What is being asked:
Exactly the lines from the one containing "Company's Name (73, 970)" through the end of the entries, both ends included, are to be output.

Working data:
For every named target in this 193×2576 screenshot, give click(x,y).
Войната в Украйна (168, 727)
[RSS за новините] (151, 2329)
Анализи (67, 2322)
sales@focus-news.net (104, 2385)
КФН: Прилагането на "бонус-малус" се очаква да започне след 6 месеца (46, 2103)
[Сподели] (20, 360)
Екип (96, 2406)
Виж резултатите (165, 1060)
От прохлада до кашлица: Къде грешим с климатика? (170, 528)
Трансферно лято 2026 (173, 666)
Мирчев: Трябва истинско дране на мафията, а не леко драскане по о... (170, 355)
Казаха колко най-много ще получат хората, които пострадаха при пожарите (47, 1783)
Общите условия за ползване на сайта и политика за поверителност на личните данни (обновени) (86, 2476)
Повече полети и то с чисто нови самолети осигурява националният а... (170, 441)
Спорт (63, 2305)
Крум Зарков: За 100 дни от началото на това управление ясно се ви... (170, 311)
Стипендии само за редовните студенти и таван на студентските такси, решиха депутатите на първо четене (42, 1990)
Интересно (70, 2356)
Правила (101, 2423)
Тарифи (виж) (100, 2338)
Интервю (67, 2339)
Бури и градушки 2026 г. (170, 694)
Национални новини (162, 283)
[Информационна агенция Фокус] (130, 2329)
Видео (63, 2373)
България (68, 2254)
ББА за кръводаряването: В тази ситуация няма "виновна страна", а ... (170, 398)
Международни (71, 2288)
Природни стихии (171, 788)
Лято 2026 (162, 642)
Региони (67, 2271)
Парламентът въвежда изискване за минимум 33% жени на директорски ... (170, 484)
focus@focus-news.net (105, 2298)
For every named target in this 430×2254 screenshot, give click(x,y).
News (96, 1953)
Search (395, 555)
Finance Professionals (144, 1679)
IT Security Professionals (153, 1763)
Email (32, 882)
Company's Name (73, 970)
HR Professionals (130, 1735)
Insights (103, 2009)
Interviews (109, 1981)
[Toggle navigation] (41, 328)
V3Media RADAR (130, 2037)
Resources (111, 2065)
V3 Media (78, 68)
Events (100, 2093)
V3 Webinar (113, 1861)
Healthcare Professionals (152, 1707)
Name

Exercise output:
Company's Name (73, 970)
HR Professionals (130, 1735)
Insights (103, 2009)
Interviews (109, 1981)
[Toggle navigation] (41, 328)
V3Media RADAR (130, 2037)
Resources (111, 2065)
V3 Media (78, 68)
Events (100, 2093)
V3 Webinar (113, 1861)
Healthcare Professionals (152, 1707)
Name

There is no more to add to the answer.